● **Excerpt**:

════════════════════

The challenge reaching consumers, she said, is that they’ve been insulated from the true costs of medications for so long. “People thought they spent $5 on the drug and that was what it was.” But even with a generic drug, she said, in some instances the true cost can be $250, and consumers with a $5 copay “have no clue unless they have some skin in the game as well.”

Despite that, Cary Hall said his firm was advising corporate clients to make generic drugs a zero-copay benefit, as a means of ensuring adherence and more effectively managing disease. “If you’re diabetic, or have cholesterol or blood-pressure issues, we’ve seen usages as high as 87 percent on the generic vs. brand-name drugs, which drops the costs dramatically.” As silly as it sounds, with the difference between $5 and zero, he said, “you’d be amazed at what it means for people.”

════════════════════

● **Record extracts**:

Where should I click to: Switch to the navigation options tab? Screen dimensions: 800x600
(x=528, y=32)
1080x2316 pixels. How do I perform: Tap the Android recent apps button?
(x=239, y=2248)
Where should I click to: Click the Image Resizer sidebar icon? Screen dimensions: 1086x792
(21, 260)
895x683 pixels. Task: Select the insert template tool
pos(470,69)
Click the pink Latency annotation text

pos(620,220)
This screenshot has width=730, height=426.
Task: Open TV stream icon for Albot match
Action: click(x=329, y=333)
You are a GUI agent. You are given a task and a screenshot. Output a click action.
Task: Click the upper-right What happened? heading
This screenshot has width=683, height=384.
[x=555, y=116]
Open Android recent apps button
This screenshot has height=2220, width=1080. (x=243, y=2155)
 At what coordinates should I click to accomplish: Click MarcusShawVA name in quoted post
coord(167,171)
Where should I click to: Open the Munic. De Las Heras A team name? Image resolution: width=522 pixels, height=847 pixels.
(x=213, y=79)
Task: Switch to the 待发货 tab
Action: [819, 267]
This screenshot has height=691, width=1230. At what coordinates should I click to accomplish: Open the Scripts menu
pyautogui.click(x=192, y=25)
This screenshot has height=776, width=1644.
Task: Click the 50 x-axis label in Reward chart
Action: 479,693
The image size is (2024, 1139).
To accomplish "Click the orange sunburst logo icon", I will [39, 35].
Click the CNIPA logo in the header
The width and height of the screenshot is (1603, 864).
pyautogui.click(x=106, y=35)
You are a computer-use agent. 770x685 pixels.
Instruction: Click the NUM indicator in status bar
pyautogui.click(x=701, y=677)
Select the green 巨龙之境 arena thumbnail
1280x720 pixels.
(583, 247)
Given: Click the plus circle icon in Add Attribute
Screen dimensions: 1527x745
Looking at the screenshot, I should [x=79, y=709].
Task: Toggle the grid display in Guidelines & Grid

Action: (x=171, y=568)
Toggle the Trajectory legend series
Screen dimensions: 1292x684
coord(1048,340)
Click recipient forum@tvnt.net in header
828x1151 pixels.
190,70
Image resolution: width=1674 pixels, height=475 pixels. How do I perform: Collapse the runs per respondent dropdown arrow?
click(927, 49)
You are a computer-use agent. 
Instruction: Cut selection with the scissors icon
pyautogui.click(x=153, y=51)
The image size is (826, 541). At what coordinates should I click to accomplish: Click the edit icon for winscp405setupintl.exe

════════════════════

● **Exercise set**:
a) In the excerpt on medication costs, rewrite the paragraph beginning "Despite that, Cary Hall said" more briefly while keeping its main facts.
b) According to the excerpt on medication costs, what can the true cost of a generic drug be in some instances?
c) Continue the excerpt on medication costs from the point where it stops.

● **Results**:
a) Cary Hall said his firm advises corporate clients to make generic drugs a zero-copay benefit to ensure adherence and manage disease more effectively. Among people with diabetes, cholesterol or blood-pressure issues, his firm has seen usage of generic over brand-name drugs as high as 87 percent, which lowers costs dramatically. He said the difference between a $5 copay and zero means more to people than one might expect.

b) In some instances, the true cost of a generic drug can be $250.

c)
Corrine Everson asked how the entrepreneurial background of President Trump might impact the process for FDA approval of new drugs. Ed Barker said Husch Blackwell’s conversations with FDA attorneys and lobbyists in Washington indicate a “significant acceleration of the approval process, and what you would argue would be safeguards associated with that will suffer based upon the acceleration. There will be a lot more drugs coming to market, which are not as tested as they might have previously been.” And those as well for medical devices, he said, and virtually all scientific approval by the federal government.

Looking Ahead

Karen Johnson holds out hope for a new initiative involving BlueKC, in collaboration with the Centers for Medicare and Medicaid Services, called CPC+, for comprehensive primary care-plus. It builds on some successes achieved by the patient-centered medical home concept, which focuses on a broader application of health-care resources to ensure that consumers are seeing physicians, getting treatment at the earliest possible stage of illness, and maintaining overall health.

Her consulting role was to help BlueKC launch the program, which now is part of a national effort covering 32 markets, with 165 provider locations and more than 800 physicians. A key piece, she said, is the federal commitment of $30 million a year that goes directly to private practices—something people around the table recognized as a “game-changer” in structure and financing. “We want to build this more robust primary care model, all built on a belief system that you can’t have a high-performing healthcare system without a strong primary-care system,” Johnson said.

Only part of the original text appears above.